Pour retrouver ta vocation, je te suggère d’ailleurs l’excellent documentaire Page One, Inside the New York Times.
À bientôt.
Jean-Simon
Maladresse syntaxique! Brillamment résumé! En fait, c’est la vocation de la nouvelle régionale dont je parlais. Je ne perds pas ma vocation journalistique, comme toi, ça me motive encore plus!
Merci Jean-Simon!
@stéphanie
la phrase originale:
« Ce n’est pas qu’un emploi que je perds: c’est une vocation, un environnement, des collègues… »
maintenant tu précise que la vocation en question est celle de la « nouvelle régionale ».
la nouvelle régionale a une vocation? et elle la perd parce que tu perds ton emploi?
quelles est ta définition de vocation stéphanie?
Calinours: Bonjour vous. Je me suis presque ennuyée de vous.
Et pour une fois, c’est avec plaisir que je vous réponds!

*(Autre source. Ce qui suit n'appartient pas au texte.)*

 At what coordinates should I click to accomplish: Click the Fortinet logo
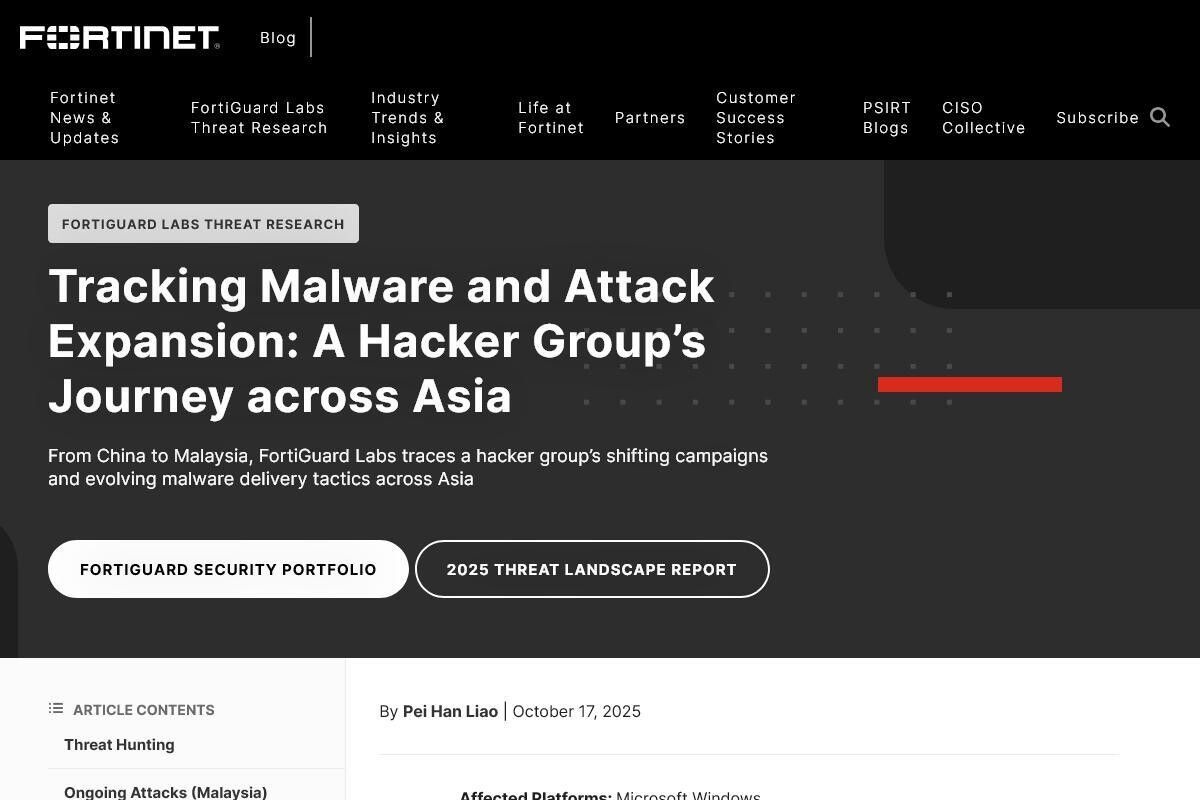coord(120,38)
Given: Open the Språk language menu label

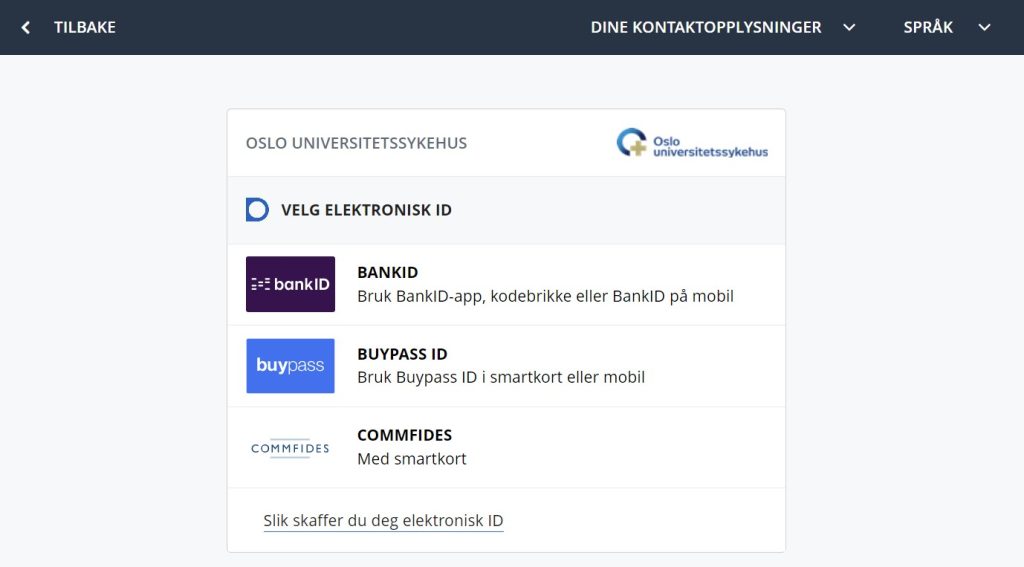Looking at the screenshot, I should tap(928, 28).
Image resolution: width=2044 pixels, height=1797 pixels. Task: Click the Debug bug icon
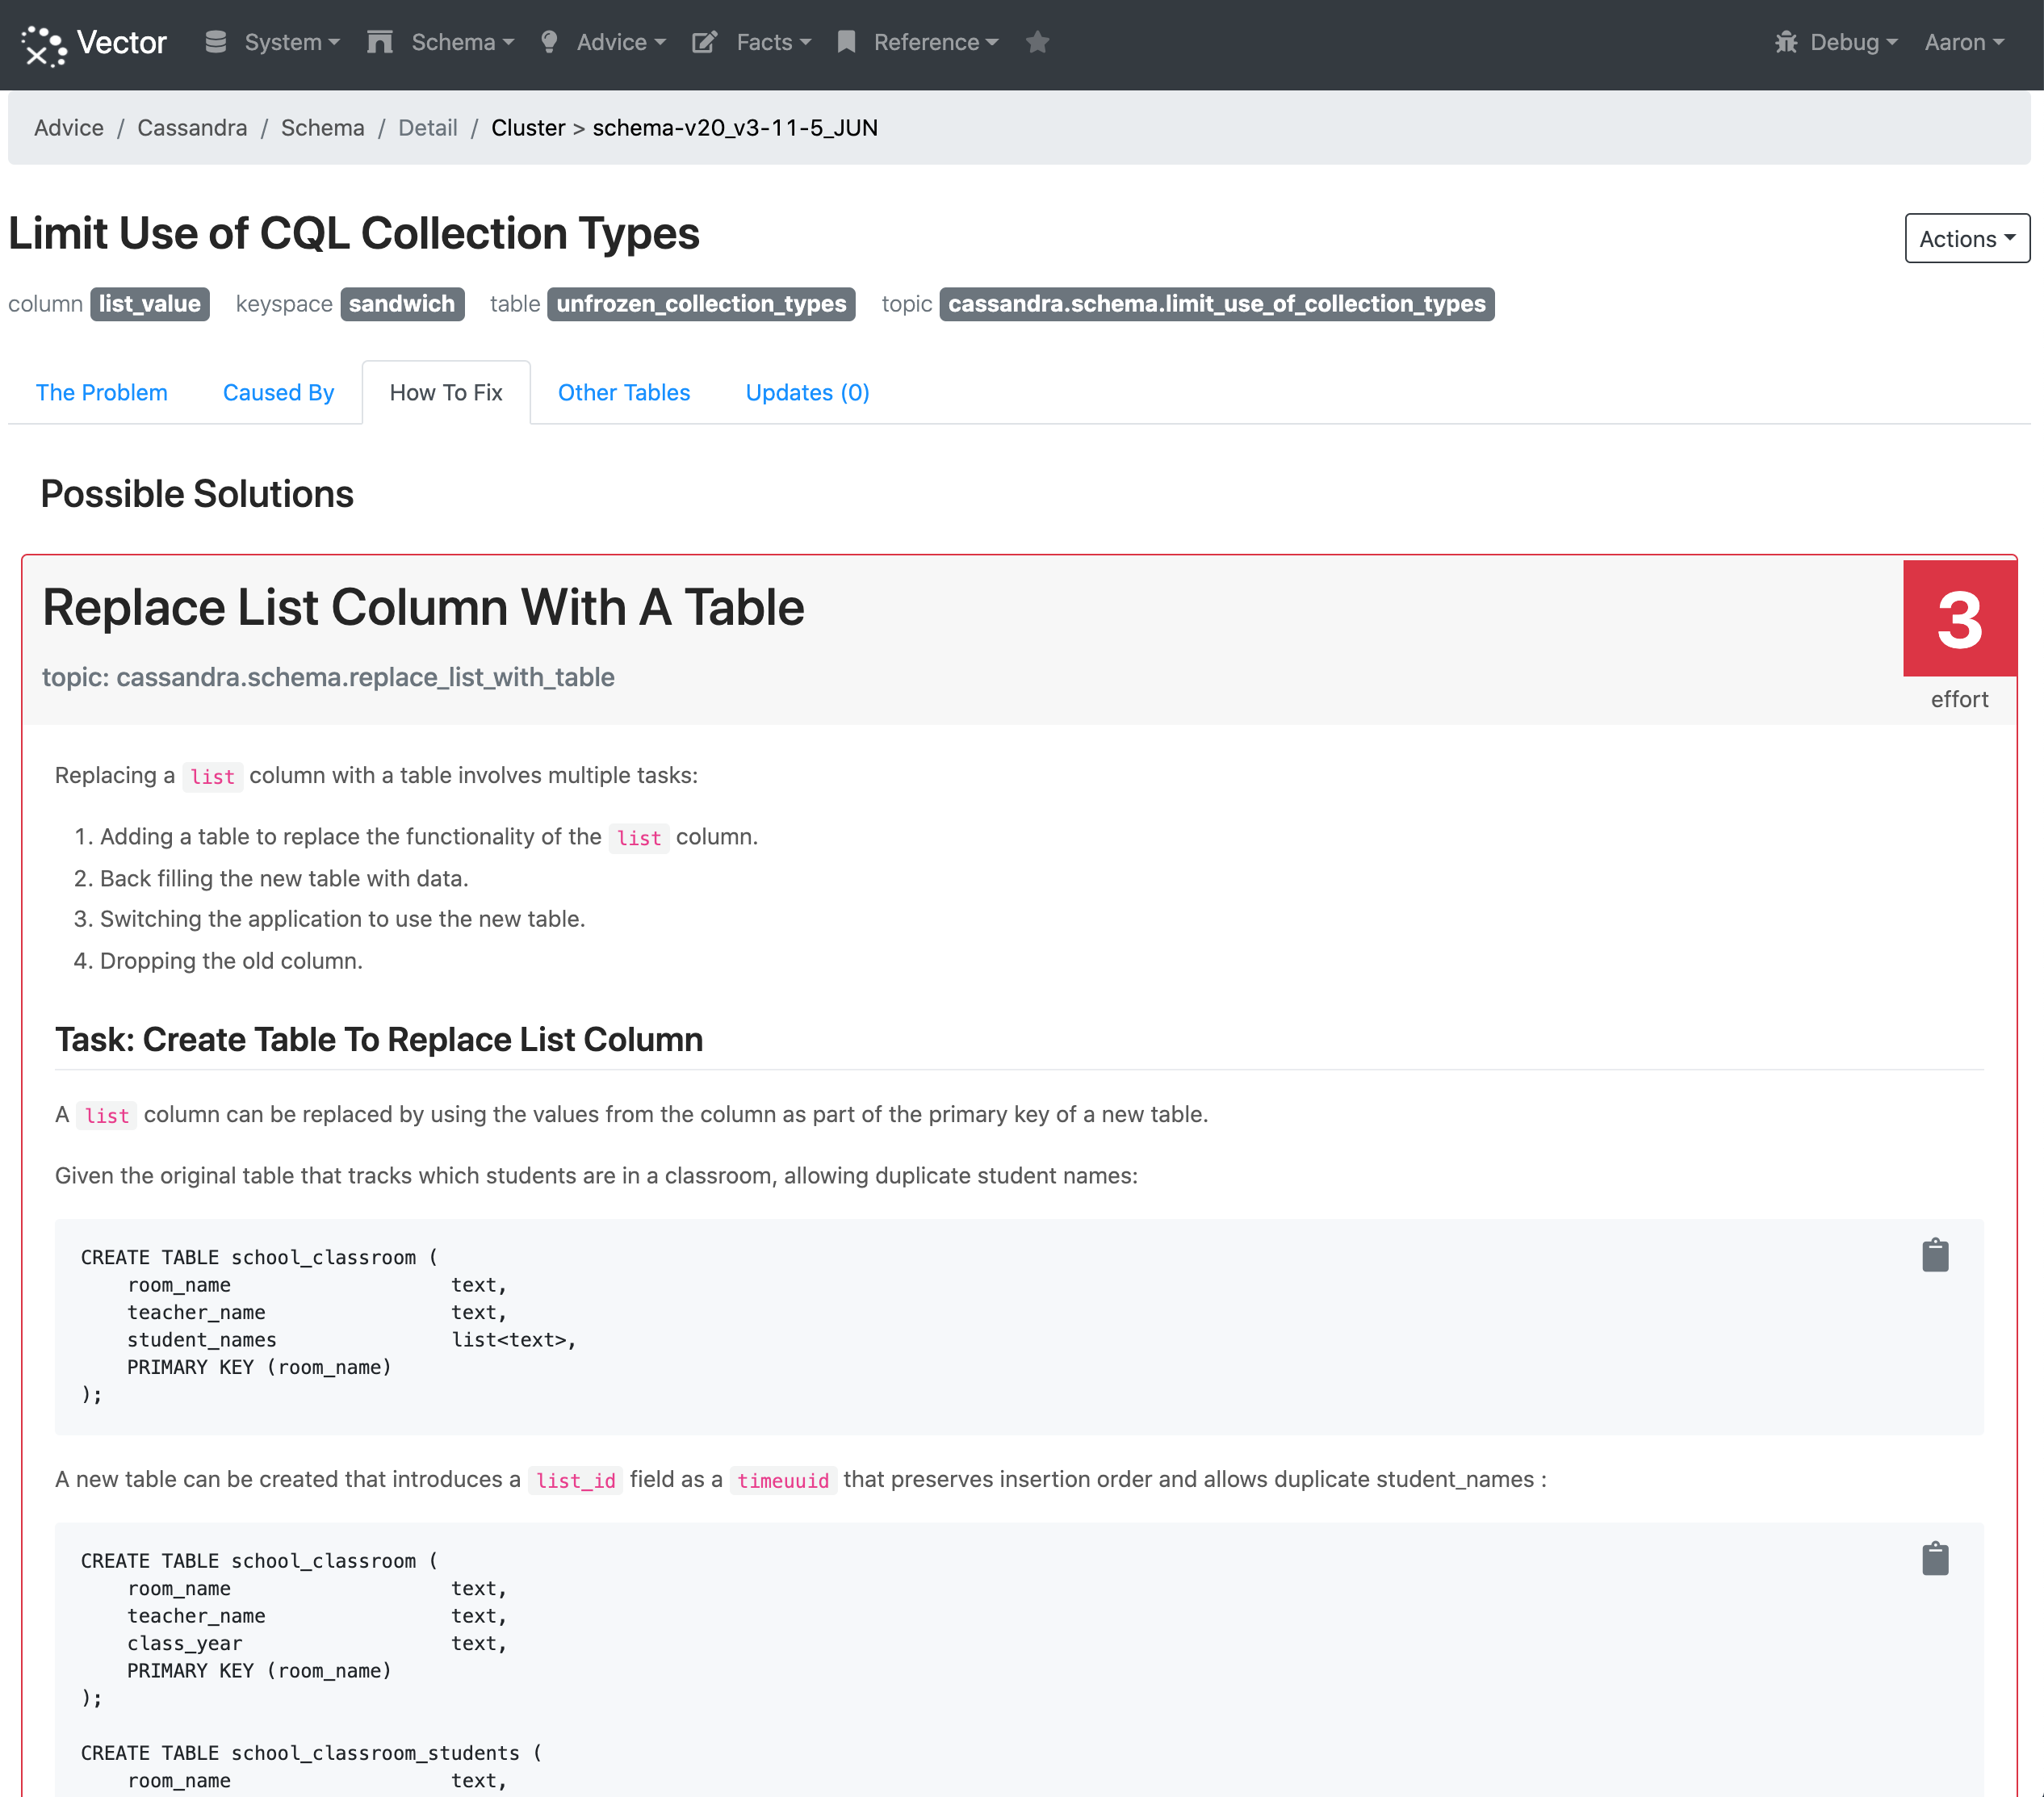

La nouvelle régionale n’a pas une vocation. Elle EST une vocation. Je n’ai absolument pas la prétention que la nouvelle régionale perde sa vocation car je perds mon emploi. Mon égo n’est pas démesuré!
Bon, ma définition de vocation… Voyons voir, je dirais un but ultime, un appel, ce à quoi on aspire… Être une journaliste qui couvre la nouvelle locale, c’est plus qu’être un témoin. C’est de vivre avec la communauté, de prendre son pouls, tisser des liens.
ayayaye.
ok maintenant « la nouvelle régionale n’a pas de vocation » mais elle ne la perdra pas parce que tu n’ as pas cette prétention.
euh…
de ton propre aveu, la nouvelle régionale n’a pas de vocation, alors si elle ne la perd pas, c’est plutot justement parce qu’elle n’en a jamais eu, non? qu’est-ce que ton absence de prétention vient faire la dedans?

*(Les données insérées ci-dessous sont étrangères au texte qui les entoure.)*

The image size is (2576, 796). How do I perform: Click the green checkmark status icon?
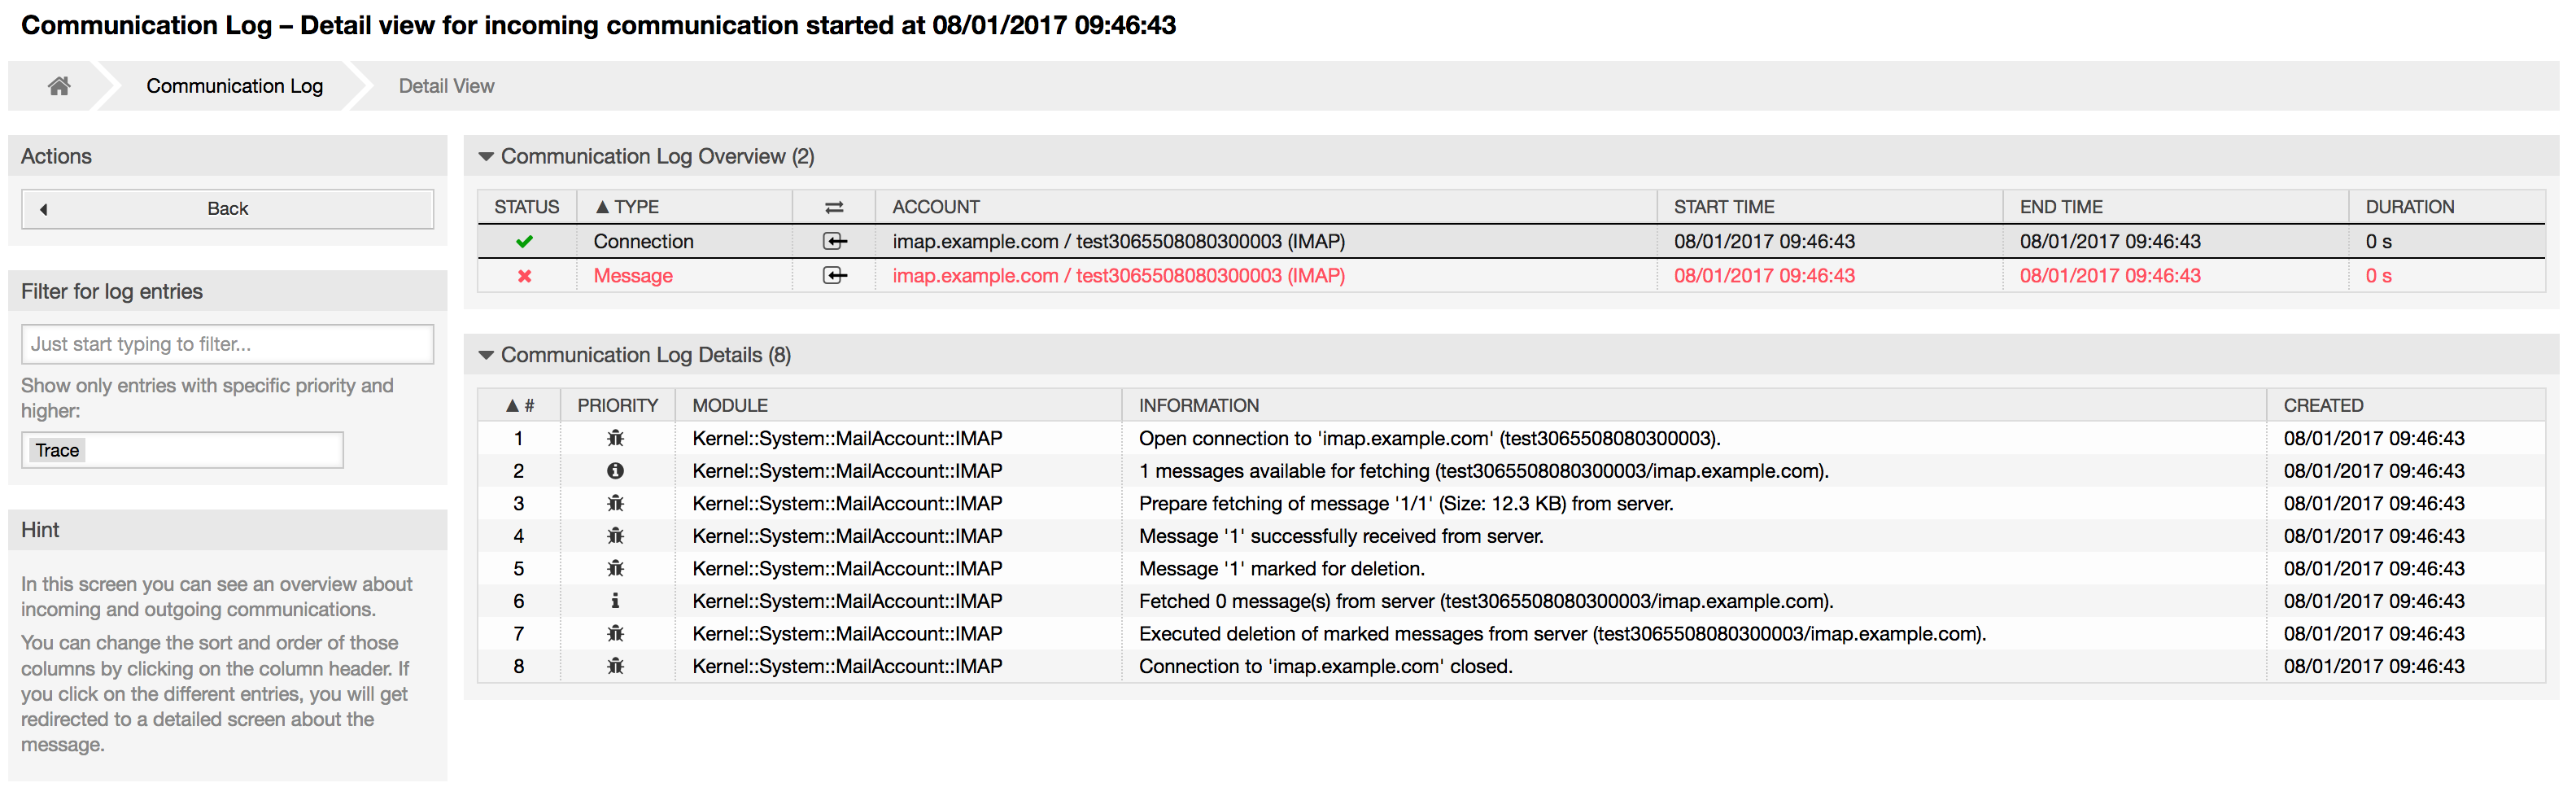click(524, 241)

en tous cas. on apprends aussi que ta vocation, ou ton « but ultime », c’est la nouvelle locale, c’est ca? parce qu’on y tisse des liens et tout. n’est-ce pas dangereux pour un journaliste de tisser des liens avec son sujet? n’y perdras-tu pas l’objectivité nécéssaire pour écrire des bons articles?
Tu as vraiment le don de tout revirer ce que je dis à l’envers.
Et si, pour toi, créer des liens est synonyme de perte totale de jugement et d’objectivité, je suis désolée pour toi. Si pour toi être en relation avec autrui veut dire de ne plus être capable de te former une opinion personnelle, propre à toi, tout en étant capable de converser avec l’autre, je te plains.
Il est possiblement vraisemblable qu’une personne puisse créer des liens avec autrui sans adhérer à 100% à tout ce que cette personne dit.
Crois-tu que les journalistes sont des robots, des machines électriques? Une des tâches d’un journaliste, quel qu’il soit, est de converser avec des sujets. Un journaliste sportif qui tisse des liens avec les joueurs d’une équipe est forcément incapable de dire que l’équipe à mal jouée?
Je commence toujours la conversation avec toi en gardant l’esprit ouvert. Mais à chaque fois, j’en retiens une question: « why bother »?
Es-tu capable de répondre à cette question?